M.C. GRAN 30/06/2007 21:10

REPONSE A BLAGGY BAG -  Le plus simple serait de rire...

Bloggy Bag 29/06/2007 13:20

Le plus simple serait de faire un referendum...

Erick 29/06/2007 09:47

Je vois mal le PS donnant à ses parlementairs une consigne de vote négatif lors du Congrés. Au pire, la liberté de vote. Sinon, ce serait une autre cause de déchirements internes et de décrédibilisation vis à vis d' une grande partie de son électorat.

Mr Hollande peut mouliner de ses bras; Sarkozy n' a pas grand chose à craindre.

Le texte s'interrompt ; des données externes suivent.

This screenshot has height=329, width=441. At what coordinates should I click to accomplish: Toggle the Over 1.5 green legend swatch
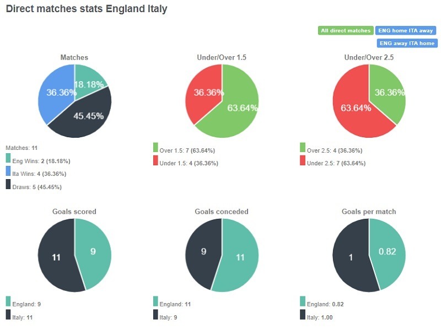pyautogui.click(x=155, y=148)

Philippe Peyrat 28/06/2007 16:59

Parmi les élus du PS, nombreux s'étaient prononcés pour le OUI au referendum. A l'intérieur du PS la position majoritaire issue d'un vote des adhérents était le OUI. Un parti discipliné (et qui donne souvent des leçons de démocratie "larga manu" !) aurait du voir l'ensemble de ses membres, même les minoritaires, se ranger derrrière le OUI. Cela fut une marque du non respect du suffrage interne au PS de la part de membres francs-tireurs. Cette élection imperdable a été perdue dès lors du fait de ces dissensions internes. Une revanche des socialistes pro-européens - face aux indiscipinés qui ont choisi de défendre le NON et qui ont fait perdre au PS les présidentielles -doit les conduire à accepter sans condition de ratifier au parlement le traité simplifié. Ils resteraient en cohérence avec leurs idées, montreraient les mêmes qualités d'opposants que l'on trouve dans les pays anglo-saons : une opposition constructive au service de la France, de leurs élus et non au service d'intérets personnels : sans autre condition que celle d'offrir une image d'hommes politiques responsables.